Passage:
JV: Canfield’s laboratory was isolating the human chorionic gonadotropin from the pregnancy urine, and he had isolated it and broken it down to two subunits. That was back in the days where you had to do things by hand, and so the throughput was very slow and tedious.

JV: We were doing studies on follicle-stimulating hormone [FSH]. It was like hCG but it has a different biologic effect. We wanted to study the biologic effect of FSH, so we contacted a retirement home for nuns and arranged with the nuns to collect their urine and put it in these big plastic containers. [We would] go over there once a month with somebody who was strong enough to lift these bottles. I would say probably each plastic container held probably about 15 gallons of urine. We would take it back and then process it to isolate the FSH from it, [and] then use that to study what the effect of sialic acid was on hormone action. It was unbelievable, but we got a lot of stuff done with that. I would never want to do it again!

Given data:
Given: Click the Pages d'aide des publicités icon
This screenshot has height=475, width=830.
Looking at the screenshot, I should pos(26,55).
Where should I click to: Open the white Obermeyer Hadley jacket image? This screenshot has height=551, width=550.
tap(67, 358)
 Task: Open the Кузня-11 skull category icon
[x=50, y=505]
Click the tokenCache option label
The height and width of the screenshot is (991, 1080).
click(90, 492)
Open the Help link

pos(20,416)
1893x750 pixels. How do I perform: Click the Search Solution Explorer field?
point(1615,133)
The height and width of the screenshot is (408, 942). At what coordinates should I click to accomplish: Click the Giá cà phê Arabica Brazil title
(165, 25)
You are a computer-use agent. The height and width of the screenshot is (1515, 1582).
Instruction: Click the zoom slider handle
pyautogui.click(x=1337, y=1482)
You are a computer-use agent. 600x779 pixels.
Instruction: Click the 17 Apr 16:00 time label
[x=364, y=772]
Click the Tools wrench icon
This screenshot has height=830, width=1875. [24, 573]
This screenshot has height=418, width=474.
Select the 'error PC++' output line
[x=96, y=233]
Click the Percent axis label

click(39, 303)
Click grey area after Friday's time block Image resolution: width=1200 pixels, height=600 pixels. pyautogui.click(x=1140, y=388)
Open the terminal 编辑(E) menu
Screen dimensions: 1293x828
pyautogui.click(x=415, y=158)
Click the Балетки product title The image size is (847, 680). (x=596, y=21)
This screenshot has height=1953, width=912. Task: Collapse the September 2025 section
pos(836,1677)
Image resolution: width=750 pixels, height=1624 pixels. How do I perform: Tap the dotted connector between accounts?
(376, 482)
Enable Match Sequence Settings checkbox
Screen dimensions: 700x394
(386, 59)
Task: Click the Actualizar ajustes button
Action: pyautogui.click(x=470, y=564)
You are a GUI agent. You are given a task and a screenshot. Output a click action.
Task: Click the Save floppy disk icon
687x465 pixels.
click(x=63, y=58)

Task:
From the interview passage:
(a) Into how many subunits did Canfield's laboratory break down the human chorionic gonadotropin?
(b) From whom was urine collected for the FSH studies?
(c) About how many gallons did each plastic container hold?
Rely only on the interview passage for the answers.

Expected answer:
(a) Two subunits.
(b) The nuns at a retirement home for nuns.
(c) About 15 gallons.